─── Input

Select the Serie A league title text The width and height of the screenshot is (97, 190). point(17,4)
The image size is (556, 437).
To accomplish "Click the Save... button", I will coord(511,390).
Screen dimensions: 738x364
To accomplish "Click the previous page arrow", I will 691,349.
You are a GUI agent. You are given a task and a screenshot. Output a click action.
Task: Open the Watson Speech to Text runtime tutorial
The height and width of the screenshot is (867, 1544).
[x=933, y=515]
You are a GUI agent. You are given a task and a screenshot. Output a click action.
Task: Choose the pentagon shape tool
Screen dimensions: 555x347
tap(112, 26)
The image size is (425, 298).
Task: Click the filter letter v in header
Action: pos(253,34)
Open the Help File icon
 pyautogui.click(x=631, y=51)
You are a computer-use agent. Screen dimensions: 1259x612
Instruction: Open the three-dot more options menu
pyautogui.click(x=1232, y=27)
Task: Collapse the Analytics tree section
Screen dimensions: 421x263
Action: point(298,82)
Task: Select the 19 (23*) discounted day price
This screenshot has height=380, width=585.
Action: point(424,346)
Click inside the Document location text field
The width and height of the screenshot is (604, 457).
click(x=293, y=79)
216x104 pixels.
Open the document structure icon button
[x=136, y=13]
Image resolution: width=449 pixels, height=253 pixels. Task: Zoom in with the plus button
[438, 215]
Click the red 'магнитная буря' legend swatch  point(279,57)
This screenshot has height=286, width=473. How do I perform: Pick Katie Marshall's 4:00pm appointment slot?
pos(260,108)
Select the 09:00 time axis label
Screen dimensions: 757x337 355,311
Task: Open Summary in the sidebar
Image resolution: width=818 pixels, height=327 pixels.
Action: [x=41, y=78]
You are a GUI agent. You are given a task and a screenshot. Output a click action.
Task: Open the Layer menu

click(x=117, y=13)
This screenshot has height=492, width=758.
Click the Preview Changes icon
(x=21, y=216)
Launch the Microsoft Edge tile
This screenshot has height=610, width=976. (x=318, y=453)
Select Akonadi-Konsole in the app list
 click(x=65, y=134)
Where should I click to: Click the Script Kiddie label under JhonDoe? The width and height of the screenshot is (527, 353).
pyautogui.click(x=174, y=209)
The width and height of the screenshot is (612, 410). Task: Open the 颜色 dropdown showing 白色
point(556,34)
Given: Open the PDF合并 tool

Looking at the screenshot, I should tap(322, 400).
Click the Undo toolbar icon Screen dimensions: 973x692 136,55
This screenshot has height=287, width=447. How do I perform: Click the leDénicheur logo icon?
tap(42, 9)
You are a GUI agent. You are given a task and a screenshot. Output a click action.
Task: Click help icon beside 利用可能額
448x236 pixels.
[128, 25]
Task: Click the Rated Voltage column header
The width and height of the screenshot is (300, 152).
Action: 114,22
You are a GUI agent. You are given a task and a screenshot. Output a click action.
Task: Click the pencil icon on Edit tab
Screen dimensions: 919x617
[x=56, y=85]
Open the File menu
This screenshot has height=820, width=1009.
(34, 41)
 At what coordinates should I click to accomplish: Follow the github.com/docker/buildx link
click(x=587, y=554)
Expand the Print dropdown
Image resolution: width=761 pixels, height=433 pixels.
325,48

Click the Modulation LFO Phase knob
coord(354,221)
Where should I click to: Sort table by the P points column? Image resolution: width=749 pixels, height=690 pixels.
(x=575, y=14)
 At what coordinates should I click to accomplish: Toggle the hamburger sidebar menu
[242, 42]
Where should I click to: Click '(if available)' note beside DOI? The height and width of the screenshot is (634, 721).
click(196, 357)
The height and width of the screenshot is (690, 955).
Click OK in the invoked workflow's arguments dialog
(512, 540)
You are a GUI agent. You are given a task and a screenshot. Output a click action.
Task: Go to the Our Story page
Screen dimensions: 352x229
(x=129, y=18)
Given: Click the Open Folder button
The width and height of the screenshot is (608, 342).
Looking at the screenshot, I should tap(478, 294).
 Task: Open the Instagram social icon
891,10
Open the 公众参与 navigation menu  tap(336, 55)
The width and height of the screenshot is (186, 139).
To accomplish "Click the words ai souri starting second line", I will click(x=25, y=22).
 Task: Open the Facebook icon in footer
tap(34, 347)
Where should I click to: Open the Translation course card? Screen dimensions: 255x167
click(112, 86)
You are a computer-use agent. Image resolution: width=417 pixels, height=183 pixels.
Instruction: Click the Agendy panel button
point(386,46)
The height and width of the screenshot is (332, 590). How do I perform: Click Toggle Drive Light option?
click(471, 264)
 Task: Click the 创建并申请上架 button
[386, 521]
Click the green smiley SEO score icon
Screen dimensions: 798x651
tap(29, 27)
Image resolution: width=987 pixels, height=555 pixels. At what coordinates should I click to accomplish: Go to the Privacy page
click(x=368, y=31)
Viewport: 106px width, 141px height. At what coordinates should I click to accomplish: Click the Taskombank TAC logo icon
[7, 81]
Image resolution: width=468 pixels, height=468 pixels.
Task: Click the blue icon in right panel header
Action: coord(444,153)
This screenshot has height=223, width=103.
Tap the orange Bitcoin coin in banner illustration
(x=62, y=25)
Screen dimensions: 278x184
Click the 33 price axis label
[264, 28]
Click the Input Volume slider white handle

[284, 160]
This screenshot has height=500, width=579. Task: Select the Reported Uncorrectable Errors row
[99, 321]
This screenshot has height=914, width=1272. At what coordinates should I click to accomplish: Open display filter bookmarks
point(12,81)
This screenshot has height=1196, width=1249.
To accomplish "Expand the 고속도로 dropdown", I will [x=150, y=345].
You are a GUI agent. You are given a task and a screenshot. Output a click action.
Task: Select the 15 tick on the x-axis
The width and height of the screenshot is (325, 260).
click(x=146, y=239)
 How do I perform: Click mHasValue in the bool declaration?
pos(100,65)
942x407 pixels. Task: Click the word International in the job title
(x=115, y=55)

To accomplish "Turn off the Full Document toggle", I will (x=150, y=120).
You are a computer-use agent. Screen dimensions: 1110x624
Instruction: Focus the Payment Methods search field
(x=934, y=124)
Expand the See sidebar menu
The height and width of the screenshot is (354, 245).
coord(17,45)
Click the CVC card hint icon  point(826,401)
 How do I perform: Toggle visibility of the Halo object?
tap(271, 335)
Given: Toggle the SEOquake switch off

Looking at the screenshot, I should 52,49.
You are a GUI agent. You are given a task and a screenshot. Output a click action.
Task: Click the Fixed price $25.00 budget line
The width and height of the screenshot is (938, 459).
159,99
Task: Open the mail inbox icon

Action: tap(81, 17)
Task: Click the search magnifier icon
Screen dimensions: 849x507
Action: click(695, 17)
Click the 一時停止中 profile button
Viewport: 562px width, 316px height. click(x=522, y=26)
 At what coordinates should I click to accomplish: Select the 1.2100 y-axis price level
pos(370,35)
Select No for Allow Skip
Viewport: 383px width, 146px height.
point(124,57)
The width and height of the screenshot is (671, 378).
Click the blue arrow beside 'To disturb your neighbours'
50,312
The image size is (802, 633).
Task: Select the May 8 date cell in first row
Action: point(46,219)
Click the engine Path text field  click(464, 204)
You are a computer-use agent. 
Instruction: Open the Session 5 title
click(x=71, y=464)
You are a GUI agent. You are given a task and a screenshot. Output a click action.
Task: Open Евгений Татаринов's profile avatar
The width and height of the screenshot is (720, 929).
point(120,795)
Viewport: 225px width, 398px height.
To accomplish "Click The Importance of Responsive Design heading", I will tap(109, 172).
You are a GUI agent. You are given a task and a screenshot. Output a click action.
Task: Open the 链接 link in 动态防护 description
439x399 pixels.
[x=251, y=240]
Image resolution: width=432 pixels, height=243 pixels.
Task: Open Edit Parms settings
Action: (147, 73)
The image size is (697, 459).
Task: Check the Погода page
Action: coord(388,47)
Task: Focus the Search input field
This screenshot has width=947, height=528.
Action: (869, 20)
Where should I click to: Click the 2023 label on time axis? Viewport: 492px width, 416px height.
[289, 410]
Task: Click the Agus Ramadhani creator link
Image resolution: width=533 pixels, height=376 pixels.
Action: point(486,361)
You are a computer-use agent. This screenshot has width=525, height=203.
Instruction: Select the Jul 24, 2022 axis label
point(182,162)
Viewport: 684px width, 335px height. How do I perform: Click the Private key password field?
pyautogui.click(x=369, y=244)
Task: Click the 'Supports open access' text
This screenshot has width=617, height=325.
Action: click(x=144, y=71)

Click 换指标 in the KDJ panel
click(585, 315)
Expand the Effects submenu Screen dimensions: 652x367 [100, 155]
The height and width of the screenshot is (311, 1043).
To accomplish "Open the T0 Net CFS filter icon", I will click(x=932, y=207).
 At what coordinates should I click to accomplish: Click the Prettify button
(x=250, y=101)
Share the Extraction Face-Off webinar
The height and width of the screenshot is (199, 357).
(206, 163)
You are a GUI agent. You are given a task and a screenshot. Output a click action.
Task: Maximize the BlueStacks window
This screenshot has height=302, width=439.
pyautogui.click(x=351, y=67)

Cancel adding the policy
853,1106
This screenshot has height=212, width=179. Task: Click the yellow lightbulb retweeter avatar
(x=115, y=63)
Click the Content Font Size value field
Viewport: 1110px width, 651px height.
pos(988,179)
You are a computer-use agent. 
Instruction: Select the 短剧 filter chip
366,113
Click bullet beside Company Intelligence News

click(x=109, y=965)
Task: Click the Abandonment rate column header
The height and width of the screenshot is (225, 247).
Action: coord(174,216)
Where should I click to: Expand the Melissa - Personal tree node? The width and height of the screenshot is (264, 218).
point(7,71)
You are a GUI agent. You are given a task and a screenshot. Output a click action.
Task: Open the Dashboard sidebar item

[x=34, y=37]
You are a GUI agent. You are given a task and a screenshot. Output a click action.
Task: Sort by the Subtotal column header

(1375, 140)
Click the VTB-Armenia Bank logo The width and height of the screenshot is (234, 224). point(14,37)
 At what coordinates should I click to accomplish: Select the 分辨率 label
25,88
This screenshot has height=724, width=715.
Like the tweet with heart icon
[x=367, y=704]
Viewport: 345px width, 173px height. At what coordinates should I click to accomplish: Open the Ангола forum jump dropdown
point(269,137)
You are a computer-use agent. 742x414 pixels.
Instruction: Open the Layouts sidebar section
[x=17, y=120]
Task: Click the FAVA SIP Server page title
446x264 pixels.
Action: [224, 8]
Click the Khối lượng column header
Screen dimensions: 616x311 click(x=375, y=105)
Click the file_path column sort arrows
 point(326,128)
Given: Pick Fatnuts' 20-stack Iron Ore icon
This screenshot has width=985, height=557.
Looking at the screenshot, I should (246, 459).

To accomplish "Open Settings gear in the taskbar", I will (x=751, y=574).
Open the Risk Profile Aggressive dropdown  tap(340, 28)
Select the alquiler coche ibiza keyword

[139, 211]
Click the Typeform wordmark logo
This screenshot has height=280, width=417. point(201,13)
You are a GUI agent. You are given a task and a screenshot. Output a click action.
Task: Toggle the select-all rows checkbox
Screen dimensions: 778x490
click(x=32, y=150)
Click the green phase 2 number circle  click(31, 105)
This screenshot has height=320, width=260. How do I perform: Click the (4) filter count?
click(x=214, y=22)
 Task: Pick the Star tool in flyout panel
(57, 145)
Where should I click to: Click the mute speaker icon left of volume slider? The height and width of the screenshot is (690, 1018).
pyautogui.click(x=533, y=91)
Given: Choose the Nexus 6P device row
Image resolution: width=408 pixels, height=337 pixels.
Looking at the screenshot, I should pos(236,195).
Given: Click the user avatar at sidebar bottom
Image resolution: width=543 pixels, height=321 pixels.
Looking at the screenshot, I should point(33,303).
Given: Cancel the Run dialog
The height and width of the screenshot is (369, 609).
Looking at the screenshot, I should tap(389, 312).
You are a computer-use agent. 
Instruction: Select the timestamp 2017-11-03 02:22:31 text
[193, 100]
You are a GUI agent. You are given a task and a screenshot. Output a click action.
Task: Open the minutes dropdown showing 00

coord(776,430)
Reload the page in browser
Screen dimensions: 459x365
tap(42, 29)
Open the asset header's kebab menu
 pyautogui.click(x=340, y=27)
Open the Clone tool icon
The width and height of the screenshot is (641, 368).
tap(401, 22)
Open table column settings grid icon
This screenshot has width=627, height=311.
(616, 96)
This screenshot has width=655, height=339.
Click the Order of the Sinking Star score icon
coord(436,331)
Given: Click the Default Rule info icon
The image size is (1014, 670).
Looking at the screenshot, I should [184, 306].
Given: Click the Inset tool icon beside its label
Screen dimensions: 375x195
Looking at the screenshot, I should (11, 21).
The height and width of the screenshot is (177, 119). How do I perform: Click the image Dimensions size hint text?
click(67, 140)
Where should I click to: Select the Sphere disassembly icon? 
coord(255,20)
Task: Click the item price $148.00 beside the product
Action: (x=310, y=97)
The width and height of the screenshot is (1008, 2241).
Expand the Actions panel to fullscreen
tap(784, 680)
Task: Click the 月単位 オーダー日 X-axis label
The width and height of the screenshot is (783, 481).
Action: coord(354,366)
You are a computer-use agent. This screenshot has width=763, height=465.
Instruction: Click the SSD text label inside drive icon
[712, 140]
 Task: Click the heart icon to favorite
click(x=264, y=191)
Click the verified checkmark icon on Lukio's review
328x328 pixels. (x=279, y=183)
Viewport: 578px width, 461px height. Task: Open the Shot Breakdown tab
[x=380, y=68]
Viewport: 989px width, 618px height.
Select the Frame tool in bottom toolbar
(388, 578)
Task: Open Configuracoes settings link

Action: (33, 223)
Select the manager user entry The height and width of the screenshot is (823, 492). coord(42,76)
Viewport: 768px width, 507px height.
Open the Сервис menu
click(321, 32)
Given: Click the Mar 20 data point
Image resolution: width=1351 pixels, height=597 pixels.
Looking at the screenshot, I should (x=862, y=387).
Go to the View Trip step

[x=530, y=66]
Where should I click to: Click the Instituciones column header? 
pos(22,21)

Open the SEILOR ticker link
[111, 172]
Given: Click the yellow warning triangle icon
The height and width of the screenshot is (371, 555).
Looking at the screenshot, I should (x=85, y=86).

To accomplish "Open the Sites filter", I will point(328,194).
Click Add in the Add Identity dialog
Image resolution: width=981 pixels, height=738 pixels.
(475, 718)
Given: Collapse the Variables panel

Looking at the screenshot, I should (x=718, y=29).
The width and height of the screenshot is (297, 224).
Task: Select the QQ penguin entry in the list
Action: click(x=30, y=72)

──────

▸ Work request: Your answer should be one number: how many lines in the material above contain the string "green".

▸ Output for this task: 2